I pray that the United States listens to these words of a prophet – but, as Jesus lamented in today’s Gospel, John 4: 44, “No prophet is recognized in his own country.”

The full version of Martin Luther King, Jr.,’s speech – titled “Beyond Vietnam — A Time to Break Silence, can be found, with a recording of the speech, here.

Conflict and civility

I, like many people, don’t like conflict. I like to have everything calm and peaceful, but conflict is a part of life, at times a necessary part.

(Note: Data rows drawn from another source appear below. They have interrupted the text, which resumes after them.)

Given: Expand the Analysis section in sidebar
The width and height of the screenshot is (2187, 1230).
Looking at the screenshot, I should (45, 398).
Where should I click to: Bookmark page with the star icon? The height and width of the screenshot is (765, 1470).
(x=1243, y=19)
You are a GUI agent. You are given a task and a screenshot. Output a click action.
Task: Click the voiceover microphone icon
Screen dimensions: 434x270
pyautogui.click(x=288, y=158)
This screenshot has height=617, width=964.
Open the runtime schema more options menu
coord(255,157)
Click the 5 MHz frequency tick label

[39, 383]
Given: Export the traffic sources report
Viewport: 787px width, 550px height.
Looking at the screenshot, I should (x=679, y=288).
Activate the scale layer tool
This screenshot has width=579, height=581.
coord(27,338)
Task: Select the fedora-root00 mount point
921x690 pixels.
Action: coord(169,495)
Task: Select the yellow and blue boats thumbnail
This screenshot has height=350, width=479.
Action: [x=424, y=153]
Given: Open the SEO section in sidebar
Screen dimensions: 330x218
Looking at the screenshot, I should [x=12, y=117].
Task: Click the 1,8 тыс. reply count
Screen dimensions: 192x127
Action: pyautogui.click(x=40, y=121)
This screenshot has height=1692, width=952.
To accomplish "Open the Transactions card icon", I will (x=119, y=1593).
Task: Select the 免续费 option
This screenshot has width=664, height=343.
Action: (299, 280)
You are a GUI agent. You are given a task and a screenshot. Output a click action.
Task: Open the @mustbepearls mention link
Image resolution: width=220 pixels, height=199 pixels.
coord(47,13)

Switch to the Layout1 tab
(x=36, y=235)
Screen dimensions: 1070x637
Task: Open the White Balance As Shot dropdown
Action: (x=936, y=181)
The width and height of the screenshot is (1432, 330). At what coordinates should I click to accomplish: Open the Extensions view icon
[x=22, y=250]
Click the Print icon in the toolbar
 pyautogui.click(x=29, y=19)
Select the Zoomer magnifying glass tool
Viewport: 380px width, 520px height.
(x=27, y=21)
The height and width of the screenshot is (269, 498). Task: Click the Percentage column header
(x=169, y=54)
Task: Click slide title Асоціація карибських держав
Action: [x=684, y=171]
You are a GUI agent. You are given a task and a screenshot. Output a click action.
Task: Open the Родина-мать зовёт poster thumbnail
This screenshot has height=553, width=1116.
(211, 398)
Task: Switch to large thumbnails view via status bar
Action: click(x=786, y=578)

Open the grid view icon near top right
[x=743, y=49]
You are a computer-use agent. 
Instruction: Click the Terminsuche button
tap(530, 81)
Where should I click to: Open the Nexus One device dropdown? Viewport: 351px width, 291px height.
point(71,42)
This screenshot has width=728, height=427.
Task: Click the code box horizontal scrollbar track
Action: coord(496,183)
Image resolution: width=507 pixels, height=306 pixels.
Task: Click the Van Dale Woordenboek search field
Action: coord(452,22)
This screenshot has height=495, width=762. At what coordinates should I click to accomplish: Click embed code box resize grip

Frederick Douglas (1817-1895), escaped slave, abolitionist, author, died on February 20, 1895. In a speech in 1857 he said:

“Those who profess to favor freedom and yet depreciate agitation, are people who want crops without ploughing the ground; they want rain without thunder and lightning; they want the ocean without the roar of its many waters. The struggle may be a moral one, or it may be a physical one, or it may be both. But it must be a struggle. Power concedes nothing without a demand; it never has and it never will.
“I am not trying to abolish conflict. There is great value in healthy conflict. And the dangers of group-think are real. Conflict can inspire creative leadership. Where there are fundamental conflicts over values, they should not be ignored in a sentimental yearning for consensus. The problem in our communities today is not that we have conflict, but that we manufacture conflict and exaggerate differences to the point where it is very difficult to make meaningful change. Too often we abandon basic civility and cannot disagree without questioning the motives of our adversaries. Our standard as we debate should be similar to doctors’ Hippocratic Oath: ‘Do no harm.’ Disagree, but don’t tear the community apart as you do. “

Pope John Paul II, in his 1991 encyclical Centesimus Annus also saw the value of conflict:

“The Pope does not, of course, intend to condemn every possible form of social conflict. The Church is well aware that in the course of history conflicts of interest between different social groups inevitably arise, and that in the face of such conflicts Christians must often take a position, honestly and decisively. The Encyclical Laborem exercens [of Pope John Paul II] moreover clearly recognized the positive role of conflict when it takes the form of a ‘struggle for social justice’; Quadragesimo anno [of Pope Pius XI] had already stated that ‘if the class struggle abstains from enmities and mutual hatred, it gradually changes into an honest discussion of differences founded on a desire for justice’.”

And so, let conflict flourish when it leads to justice, but let it be civil – and, if it is heated, let it be “generously angry,” a felicitous phrase from George Orwell’s reflection on Charles Dickens:

“When one reads any strongly individual piece of writing, one has the impression of seeing a face somewhere behind the page. It is not necessarily the actual face of the writer…. Well, in the case of Dickens I see a face that is not quite the face of Dickens’s photographs, though it resembles it. It is the face of a man of about forty, with a small beard and a high colour. He is laughing, with a touch of anger in his laughter, but no triumph, no malignity. It is the face of a man who is always fighting against something, but who fights in the open and is not frightened, the face of a man who is generously angry — in other words, of a nineteenth-century liberal, a free intelligence, a type hated with equal hatred by all the smelly little orthodoxies which are now contending for our souls.”